Objective: Duplicate the material below word for word, from its very first line down through the line containing "point(45,385)", including that line.

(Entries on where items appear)
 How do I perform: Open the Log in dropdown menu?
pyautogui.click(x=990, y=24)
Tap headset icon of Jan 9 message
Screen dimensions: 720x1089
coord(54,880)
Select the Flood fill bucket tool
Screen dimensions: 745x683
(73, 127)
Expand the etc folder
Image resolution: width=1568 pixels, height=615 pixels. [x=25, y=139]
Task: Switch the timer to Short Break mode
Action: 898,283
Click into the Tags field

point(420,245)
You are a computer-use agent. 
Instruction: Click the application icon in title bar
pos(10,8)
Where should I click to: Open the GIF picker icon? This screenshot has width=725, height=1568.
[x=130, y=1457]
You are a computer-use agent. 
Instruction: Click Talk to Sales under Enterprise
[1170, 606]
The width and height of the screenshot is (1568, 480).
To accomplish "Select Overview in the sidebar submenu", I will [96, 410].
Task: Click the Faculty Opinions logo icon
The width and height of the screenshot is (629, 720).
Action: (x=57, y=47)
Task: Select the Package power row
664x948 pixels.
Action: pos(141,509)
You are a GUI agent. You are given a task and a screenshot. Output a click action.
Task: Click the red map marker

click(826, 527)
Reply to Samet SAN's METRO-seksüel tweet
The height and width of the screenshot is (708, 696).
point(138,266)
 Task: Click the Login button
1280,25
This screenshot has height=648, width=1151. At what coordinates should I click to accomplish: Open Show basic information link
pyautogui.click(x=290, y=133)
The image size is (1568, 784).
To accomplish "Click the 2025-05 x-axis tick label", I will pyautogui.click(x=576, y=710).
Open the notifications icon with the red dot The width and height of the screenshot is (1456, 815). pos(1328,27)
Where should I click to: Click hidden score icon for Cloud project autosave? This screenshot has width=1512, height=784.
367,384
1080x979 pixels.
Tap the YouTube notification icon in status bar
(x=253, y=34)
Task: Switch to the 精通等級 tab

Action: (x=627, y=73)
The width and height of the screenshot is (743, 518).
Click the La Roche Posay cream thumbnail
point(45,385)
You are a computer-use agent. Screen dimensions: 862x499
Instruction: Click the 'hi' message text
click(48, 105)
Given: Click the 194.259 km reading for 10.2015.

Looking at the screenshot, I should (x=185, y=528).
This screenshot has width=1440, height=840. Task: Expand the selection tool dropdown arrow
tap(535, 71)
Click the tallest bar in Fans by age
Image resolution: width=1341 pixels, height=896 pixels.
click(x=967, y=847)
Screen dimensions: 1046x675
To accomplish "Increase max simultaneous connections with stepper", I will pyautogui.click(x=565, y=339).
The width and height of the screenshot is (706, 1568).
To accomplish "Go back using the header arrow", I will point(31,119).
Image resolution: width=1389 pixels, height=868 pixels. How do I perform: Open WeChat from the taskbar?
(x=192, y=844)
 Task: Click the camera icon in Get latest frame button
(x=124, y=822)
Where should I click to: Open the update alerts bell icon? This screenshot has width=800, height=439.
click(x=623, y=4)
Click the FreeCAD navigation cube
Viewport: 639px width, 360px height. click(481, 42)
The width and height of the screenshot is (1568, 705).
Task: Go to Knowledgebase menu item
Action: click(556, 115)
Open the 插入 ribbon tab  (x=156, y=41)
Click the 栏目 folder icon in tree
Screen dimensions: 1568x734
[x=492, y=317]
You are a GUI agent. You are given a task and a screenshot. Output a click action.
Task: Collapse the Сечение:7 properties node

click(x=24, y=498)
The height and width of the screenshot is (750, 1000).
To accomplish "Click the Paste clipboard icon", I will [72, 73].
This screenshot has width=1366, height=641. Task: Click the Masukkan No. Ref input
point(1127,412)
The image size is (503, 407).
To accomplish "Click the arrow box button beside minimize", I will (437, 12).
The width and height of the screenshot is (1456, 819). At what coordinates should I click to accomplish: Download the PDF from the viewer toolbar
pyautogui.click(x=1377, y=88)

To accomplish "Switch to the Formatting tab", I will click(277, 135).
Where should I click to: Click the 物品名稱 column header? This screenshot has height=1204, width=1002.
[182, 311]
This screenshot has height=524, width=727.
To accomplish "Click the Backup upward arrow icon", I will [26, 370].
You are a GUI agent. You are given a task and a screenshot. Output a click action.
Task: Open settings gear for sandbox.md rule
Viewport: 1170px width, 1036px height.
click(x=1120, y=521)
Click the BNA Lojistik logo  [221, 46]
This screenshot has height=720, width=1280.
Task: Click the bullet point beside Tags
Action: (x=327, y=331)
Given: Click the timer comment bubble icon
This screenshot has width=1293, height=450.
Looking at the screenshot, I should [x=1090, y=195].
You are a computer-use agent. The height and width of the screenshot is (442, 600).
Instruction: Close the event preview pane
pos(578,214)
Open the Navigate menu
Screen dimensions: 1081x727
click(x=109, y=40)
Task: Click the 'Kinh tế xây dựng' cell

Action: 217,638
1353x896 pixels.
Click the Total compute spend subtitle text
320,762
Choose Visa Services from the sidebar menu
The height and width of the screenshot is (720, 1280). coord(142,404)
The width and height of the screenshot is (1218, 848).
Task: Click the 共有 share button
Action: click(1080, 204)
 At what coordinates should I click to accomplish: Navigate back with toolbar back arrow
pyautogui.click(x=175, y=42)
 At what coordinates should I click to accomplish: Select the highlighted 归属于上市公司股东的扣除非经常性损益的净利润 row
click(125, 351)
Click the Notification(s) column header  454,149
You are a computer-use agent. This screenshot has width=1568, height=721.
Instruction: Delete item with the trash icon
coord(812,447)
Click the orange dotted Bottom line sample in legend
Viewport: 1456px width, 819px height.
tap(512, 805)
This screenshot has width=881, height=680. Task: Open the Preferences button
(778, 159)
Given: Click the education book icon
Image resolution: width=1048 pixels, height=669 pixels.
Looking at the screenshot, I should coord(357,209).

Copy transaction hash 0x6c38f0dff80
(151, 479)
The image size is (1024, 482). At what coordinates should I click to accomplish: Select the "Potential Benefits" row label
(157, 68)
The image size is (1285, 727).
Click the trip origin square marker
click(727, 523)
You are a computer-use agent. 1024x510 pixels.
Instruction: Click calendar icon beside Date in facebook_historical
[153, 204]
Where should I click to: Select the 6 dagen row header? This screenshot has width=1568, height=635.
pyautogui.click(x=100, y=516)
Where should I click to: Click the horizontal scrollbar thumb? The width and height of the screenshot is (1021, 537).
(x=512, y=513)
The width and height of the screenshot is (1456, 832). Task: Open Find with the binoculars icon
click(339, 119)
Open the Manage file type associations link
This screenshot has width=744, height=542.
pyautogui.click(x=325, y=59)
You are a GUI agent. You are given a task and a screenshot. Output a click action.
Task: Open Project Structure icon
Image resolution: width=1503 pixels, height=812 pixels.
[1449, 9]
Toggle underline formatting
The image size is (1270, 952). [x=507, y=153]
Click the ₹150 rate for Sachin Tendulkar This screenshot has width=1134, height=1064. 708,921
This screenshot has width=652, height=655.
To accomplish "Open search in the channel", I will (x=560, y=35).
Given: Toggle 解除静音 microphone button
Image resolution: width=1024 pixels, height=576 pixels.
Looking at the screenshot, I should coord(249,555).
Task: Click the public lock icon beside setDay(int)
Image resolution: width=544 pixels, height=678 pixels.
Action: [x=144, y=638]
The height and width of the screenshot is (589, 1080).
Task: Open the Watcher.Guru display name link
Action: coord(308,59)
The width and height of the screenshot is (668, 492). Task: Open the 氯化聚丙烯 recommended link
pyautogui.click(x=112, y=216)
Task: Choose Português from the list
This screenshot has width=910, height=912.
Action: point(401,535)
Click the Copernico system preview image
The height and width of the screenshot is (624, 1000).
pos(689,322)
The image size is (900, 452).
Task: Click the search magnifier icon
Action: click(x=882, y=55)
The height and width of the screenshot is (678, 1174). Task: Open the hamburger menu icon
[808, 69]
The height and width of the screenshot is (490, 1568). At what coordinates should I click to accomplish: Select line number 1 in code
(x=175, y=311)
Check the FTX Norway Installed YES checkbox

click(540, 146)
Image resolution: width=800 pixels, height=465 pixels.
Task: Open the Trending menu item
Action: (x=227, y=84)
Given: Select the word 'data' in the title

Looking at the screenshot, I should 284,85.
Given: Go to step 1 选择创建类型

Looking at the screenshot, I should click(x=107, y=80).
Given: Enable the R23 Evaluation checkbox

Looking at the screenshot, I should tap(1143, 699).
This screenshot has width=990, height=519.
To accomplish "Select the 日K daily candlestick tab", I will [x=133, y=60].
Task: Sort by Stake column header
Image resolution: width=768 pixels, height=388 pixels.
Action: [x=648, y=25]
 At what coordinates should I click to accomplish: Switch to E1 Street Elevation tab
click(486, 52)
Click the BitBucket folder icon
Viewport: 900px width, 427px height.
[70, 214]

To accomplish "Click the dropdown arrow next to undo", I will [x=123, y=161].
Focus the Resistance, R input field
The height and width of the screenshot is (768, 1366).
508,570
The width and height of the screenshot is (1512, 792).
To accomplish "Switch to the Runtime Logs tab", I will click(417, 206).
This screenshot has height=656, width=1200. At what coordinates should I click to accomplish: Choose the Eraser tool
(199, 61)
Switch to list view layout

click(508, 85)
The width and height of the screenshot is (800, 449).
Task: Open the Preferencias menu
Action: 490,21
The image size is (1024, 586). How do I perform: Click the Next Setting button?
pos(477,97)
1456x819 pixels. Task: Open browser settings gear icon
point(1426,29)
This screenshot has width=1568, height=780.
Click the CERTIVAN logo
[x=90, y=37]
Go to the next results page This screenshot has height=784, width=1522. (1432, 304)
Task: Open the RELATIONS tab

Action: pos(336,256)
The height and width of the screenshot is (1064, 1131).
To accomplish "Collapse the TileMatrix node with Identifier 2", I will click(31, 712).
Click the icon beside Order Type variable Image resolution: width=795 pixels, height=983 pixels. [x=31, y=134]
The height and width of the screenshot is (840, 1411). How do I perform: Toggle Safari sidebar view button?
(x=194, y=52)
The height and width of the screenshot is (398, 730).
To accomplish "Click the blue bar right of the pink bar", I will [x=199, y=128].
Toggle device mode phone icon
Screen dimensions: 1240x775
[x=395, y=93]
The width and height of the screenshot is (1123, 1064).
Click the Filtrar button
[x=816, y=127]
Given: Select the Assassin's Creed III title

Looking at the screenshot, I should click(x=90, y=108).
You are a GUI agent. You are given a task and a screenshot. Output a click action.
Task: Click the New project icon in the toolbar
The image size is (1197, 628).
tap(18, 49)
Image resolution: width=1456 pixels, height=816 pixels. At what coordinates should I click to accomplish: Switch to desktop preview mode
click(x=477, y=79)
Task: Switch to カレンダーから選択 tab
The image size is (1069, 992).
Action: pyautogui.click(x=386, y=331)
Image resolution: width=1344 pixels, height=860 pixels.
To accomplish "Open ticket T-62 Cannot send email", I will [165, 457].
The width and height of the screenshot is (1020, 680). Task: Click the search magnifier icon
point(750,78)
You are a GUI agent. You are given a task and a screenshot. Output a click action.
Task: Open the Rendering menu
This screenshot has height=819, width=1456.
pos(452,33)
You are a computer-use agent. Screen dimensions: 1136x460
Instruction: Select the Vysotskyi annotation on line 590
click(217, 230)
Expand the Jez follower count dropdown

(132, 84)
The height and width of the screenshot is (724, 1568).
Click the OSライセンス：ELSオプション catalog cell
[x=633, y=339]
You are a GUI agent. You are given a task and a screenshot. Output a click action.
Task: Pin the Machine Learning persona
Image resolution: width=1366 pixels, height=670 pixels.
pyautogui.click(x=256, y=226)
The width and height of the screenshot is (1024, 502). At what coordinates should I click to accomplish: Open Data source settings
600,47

Exercise result:
 How do I perform: Open the Log in dropdown menu?
pyautogui.click(x=990, y=24)
Tap headset icon of Jan 9 message
Screen dimensions: 720x1089
coord(54,880)
Select the Flood fill bucket tool
Screen dimensions: 745x683
(73, 127)
Expand the etc folder
Image resolution: width=1568 pixels, height=615 pixels. [x=25, y=139]
Task: Switch the timer to Short Break mode
Action: 898,283
Click into the Tags field

point(420,245)
You are a computer-use agent. 
Instruction: Click the application icon in title bar
pos(10,8)
Where should I click to: Open the GIF picker icon? This screenshot has width=725, height=1568.
[x=130, y=1457]
You are a computer-use agent. 
Instruction: Click Talk to Sales under Enterprise
[1170, 606]
The width and height of the screenshot is (1568, 480).
To accomplish "Select Overview in the sidebar submenu", I will [96, 410].
Task: Click the Faculty Opinions logo icon
The width and height of the screenshot is (629, 720).
Action: (x=57, y=47)
Task: Select the Package power row
664x948 pixels.
Action: pos(141,509)
You are a GUI agent. You are given a task and a screenshot. Output a click action.
Task: Click the red map marker

click(826, 527)
Reply to Samet SAN's METRO-seksüel tweet
The height and width of the screenshot is (708, 696).
point(138,266)
 Task: Click the Login button
1280,25
This screenshot has height=648, width=1151. At what coordinates should I click to accomplish: Open Show basic information link
pyautogui.click(x=290, y=133)
The image size is (1568, 784).
To accomplish "Click the 2025-05 x-axis tick label", I will pyautogui.click(x=576, y=710).
Open the notifications icon with the red dot The width and height of the screenshot is (1456, 815). pos(1328,27)
Where should I click to: Click hidden score icon for Cloud project autosave? This screenshot has width=1512, height=784.
367,384
1080x979 pixels.
Tap the YouTube notification icon in status bar
(x=253, y=34)
Task: Switch to the 精通等級 tab

Action: (x=627, y=73)
The width and height of the screenshot is (743, 518).
Click the La Roche Posay cream thumbnail
point(45,385)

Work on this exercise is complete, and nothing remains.